§ **Document text**:

## Begin

Perhaps because they are more familiar with the law in other states or perhaps because they don't think that non-competes are "fair", many non-lawyers in Colorado believe that non-competes are rarely enforced. Or they think that they can take a risk and breach a non-compete because damages won't be awarded.  Those errors can lead to costly decisions as demonstrated by Judge Blackburn's decision on July 21, 2008 in Tax Services of America v. Mitchell.

In Tax Services, Judge Blackburn of the federal district court in Colorado found that one of the defendants had signed a non-compete when she sold a tax preparation business known as Qwik Tax. The other defendants signed non-competes when they were employed by the purchaser of the business. Despite these non-competes, the three defendants opened an office of "Kwik Tax Service" within 135 feet of the purchaser's business. Defendants then prepared many tax returns for the purchaser's customers, effectively stealing the purchaser's business. The purchaser's business dropped precipitously once "Kwik Tax" opened while Kwik Tax's revenue increased "exponentially during the same period". 

Judge Blackburn not only entered injunctive relief against the defendants precluding them from breaching the non-compete, he also awarded damages to the purchaser for lost profits. Judge Blackburn also awarded over $370,000 in attorneys fees and costs against the defendants. 

Judge Blackburn's decision should serve as a warning to anyone who considers breaching a non-compete, especially a non-compete which arises out of the sale of a business. Courts are favorably inclined to enforce non-competes arising out of purchase agreements for businesses and damages will be awarded if a purchaser can prove its damages were caused by the competing business. 

Colorado Court of Appeals Enforces Non-Compete Against Purchaser of Franchise

In the latest decision involving a non-compete in a franchise agreement, the Colorado Court of Appeals ruled on May 15, 2008 that a franchisor may enforce a non-compete when the non-compete arises from the purchase of an existing franchise.

In Keller Corp. v. Kelley, the defendant Kelley had purchased an existing franchise and entered into a new franchise agreement with the franchisor. The new franchise agreement included a covenant not to compete. When the franchise agreement terminated, Kelley began operating a competing business. In response, the franchisor filed an action seeking injunctive relief to enforce the non-compete. The trial court denied the motion for preliminary injunction and the franchisor appealed.

## End

§ **Instructions**:
- A) In the non-compete article, how far from the purchaser's business did the defendants open their "Kwik Tax Service" office?
- B) According to the non-compete article, why should Judge Blackburn's decision serve as a warning to anyone considering breaching a non-compete?
- C) Reproduce the passage of the non-compete article between "In the latest" and "an existing franchise.", inclusive.
The records aren't needed for any of this.

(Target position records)
## Begin

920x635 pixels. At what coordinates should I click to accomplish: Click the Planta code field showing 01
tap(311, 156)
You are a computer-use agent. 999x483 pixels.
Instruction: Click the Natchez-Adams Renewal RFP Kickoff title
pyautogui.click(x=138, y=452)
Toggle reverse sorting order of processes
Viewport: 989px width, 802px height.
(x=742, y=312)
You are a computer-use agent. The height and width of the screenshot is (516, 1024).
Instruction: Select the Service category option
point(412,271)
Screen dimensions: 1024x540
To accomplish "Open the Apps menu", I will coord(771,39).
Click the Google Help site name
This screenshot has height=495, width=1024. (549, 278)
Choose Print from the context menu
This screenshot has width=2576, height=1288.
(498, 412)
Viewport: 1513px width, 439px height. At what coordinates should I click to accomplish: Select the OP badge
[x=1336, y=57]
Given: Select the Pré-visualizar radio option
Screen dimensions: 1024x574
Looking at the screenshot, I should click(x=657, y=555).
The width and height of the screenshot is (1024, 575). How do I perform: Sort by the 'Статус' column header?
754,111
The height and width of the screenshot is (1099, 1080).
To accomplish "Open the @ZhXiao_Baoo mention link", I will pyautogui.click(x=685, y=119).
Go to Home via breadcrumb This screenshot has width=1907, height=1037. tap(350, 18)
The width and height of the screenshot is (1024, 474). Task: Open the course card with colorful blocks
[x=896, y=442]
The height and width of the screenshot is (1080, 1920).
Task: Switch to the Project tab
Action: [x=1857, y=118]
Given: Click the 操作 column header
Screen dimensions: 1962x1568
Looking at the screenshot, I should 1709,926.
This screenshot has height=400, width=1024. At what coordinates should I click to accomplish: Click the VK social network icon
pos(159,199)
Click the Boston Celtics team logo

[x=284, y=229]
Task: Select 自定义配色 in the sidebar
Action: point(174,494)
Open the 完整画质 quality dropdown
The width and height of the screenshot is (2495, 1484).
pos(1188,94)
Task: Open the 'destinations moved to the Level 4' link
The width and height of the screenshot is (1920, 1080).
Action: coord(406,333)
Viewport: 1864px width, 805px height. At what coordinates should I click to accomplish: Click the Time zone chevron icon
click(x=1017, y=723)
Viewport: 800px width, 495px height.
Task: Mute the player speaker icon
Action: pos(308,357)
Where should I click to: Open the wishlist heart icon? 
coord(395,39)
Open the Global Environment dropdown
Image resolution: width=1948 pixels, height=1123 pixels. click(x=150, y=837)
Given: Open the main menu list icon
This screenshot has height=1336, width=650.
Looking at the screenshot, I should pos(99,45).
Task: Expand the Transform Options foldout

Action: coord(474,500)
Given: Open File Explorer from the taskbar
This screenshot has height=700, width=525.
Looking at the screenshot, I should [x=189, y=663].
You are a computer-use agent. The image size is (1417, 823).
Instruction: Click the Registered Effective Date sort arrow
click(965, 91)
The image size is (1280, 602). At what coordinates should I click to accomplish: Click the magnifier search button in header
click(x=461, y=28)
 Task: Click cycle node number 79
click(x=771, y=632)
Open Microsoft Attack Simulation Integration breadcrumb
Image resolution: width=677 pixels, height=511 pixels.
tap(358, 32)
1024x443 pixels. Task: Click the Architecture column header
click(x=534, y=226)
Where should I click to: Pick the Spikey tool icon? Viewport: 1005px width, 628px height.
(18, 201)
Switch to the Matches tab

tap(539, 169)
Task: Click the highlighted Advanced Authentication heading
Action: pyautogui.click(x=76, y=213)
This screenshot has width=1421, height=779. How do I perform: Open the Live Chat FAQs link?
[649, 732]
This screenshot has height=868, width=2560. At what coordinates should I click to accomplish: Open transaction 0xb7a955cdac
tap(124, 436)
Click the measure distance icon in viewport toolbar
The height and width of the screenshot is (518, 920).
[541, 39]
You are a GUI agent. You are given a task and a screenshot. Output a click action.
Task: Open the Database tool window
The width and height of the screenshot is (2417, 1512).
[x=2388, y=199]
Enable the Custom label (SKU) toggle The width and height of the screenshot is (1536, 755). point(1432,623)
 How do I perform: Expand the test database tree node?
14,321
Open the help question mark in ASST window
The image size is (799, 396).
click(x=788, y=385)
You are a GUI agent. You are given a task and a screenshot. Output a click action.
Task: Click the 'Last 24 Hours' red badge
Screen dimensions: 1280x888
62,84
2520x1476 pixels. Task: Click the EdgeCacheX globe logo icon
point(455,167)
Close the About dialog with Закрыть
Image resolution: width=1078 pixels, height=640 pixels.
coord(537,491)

## End

§ **Solutions to the tasks**:
- A) Within 135 feet of the purchaser's business.

- B) Courts are favorably inclined to enforce non-competes that arise out of purchase agreements for businesses. Damages will also be awarded if a purchaser can prove that the competing business caused its damages.

- C)
In the latest decision involving a non-compete in a franchise agreement, the Colorado Court of Appeals ruled on May 15, 2008 that a franchisor may enforce a non-compete when the non-compete arises from the purchase of an existing franchise.